§ WORK REQUIRED:
Where an entry contains an image, leave the image out; restate everything else exactly.

§ INPUT DATA:
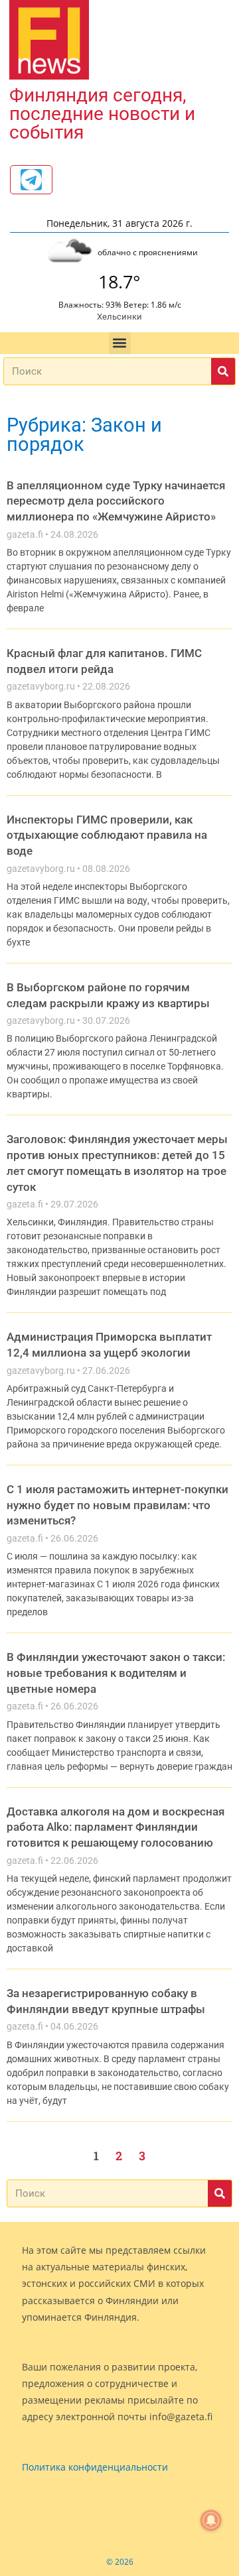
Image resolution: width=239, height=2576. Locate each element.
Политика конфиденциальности (95, 2467)
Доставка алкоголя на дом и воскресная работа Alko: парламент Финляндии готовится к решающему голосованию (115, 1827)
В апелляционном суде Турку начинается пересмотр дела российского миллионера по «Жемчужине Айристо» (116, 501)
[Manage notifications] (211, 2520)
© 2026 (119, 2561)
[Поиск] (223, 371)
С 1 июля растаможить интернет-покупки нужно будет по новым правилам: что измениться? (117, 1505)
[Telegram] (31, 179)
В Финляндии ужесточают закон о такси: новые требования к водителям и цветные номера (116, 1672)
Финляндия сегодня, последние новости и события (102, 113)
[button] (120, 343)
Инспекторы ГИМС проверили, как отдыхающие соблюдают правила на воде (107, 835)
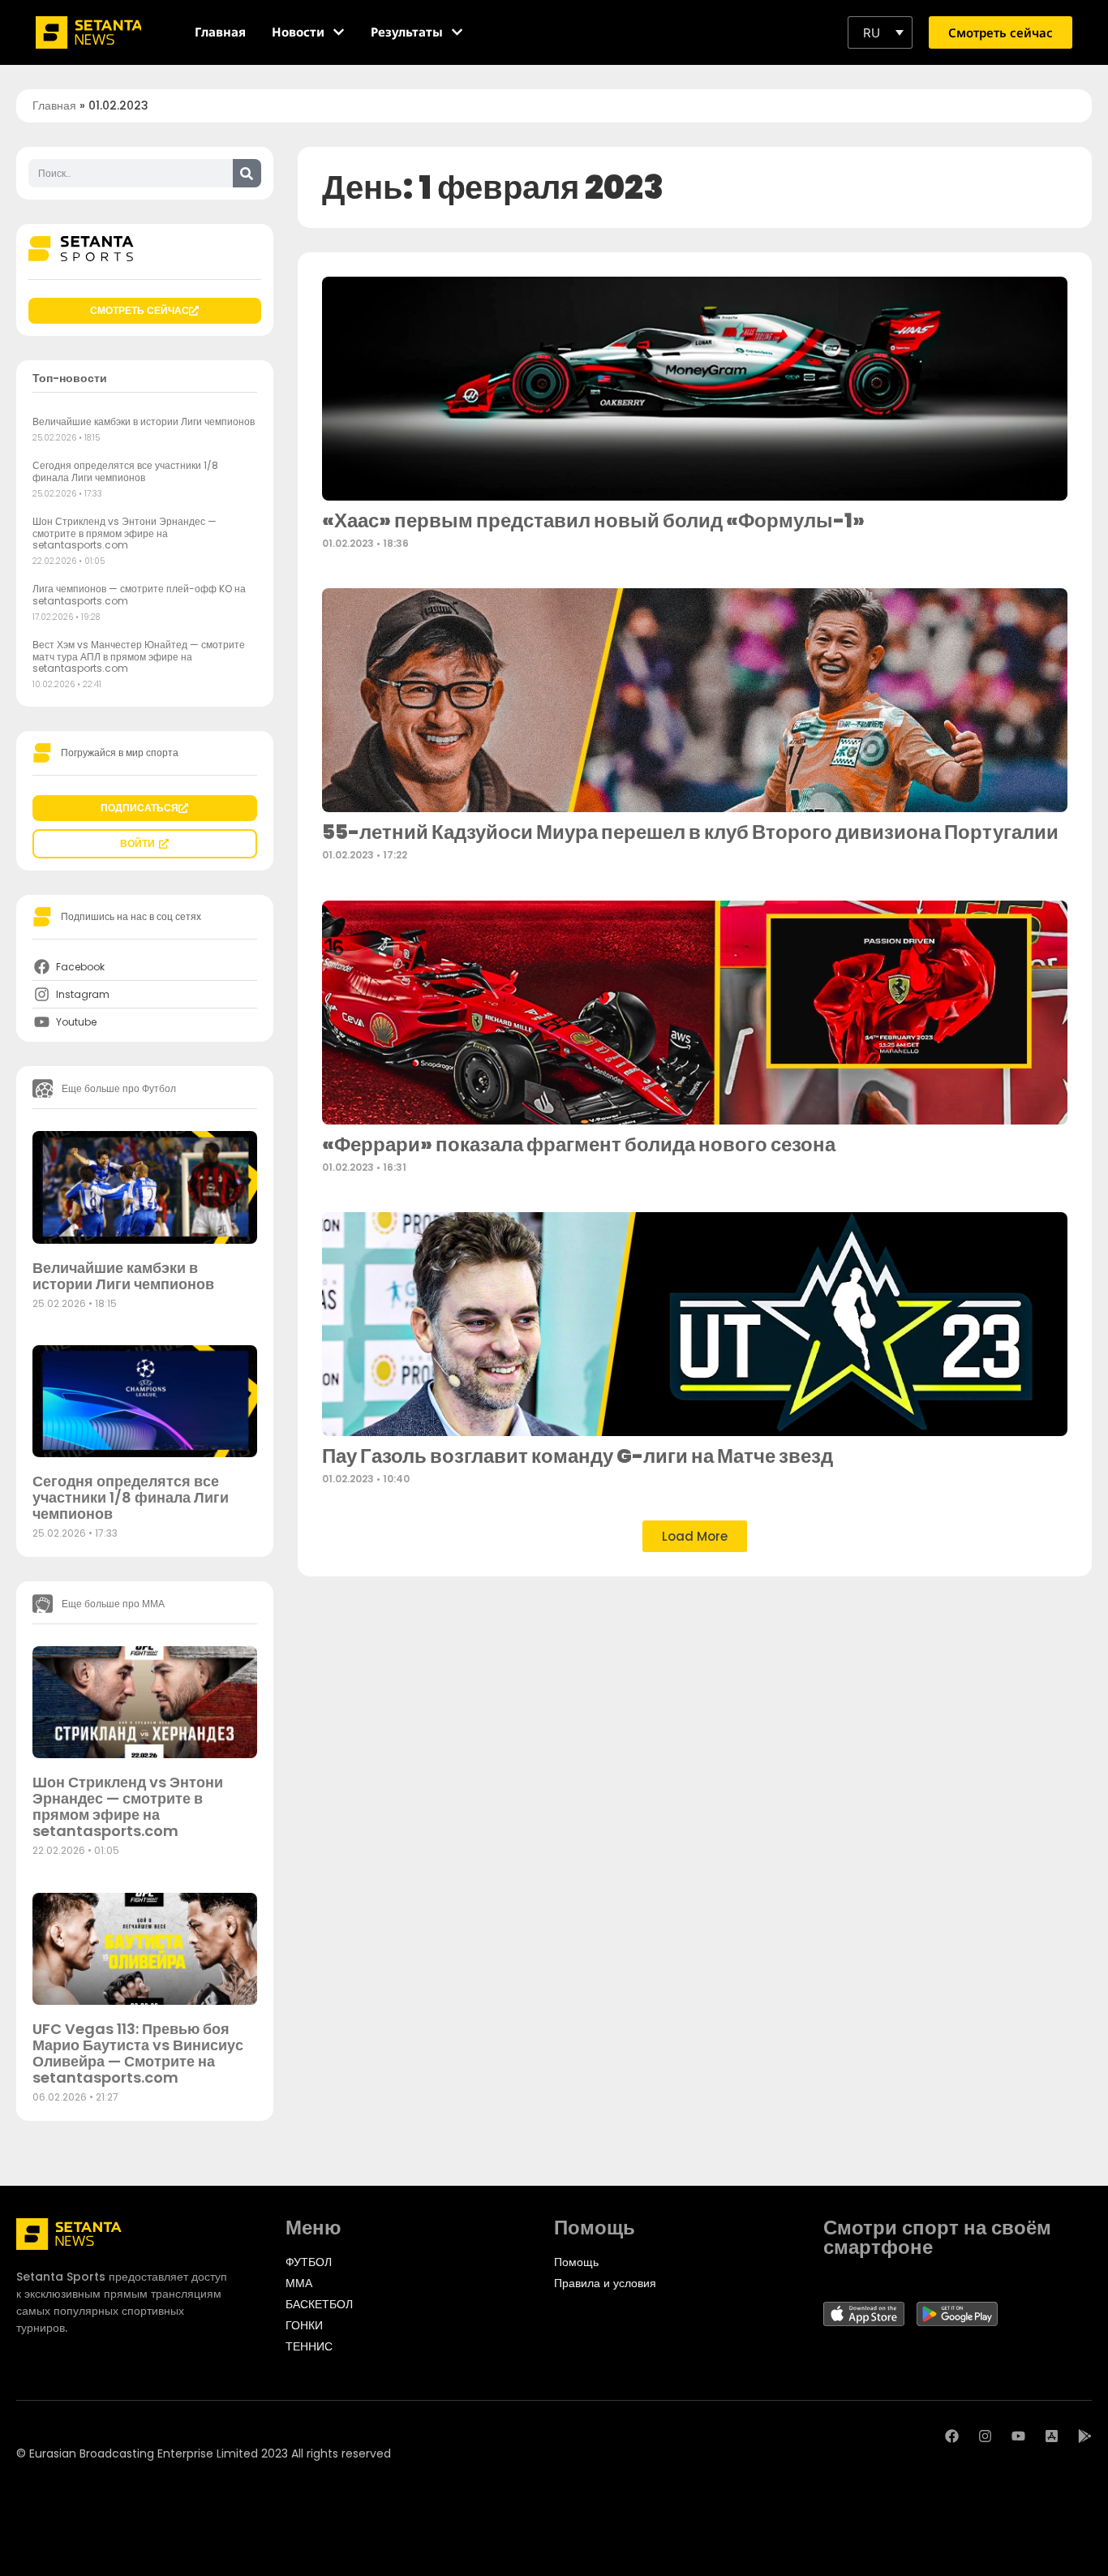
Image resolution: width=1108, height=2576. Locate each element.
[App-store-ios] (1052, 2436)
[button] (880, 32)
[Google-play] (1085, 2436)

§ TASK RESULT:
Image resolution: width=239, height=2576. Locate each element.
Политика конфиденциальности (95, 2467)
Доставка алкоголя на дом и воскресная работа Alko: парламент Финляндии готовится к решающему голосованию (115, 1827)
В апелляционном суде Турку начинается пересмотр дела российского миллионера по «Жемчужине Айристо» (116, 501)
[Manage notifications] (211, 2520)
© 2026 (119, 2561)
[Поиск] (223, 371)
С 1 июля растаможить интернет-покупки нужно будет по новым правилам: что измениться? (117, 1505)
[Telegram] (31, 179)
В Финляндии ужесточают закон о такси: новые требования к водителям и цветные номера (116, 1672)
Финляндия сегодня, последние новости и события (102, 113)
[button] (120, 343)
Инспекторы ГИМС проверили, как отдыхающие соблюдают правила на воде (107, 835)
Image resolution: width=1108, height=2576. Locate each element.
[App-store-ios] (1052, 2436)
[button] (880, 32)
[Google-play] (1085, 2436)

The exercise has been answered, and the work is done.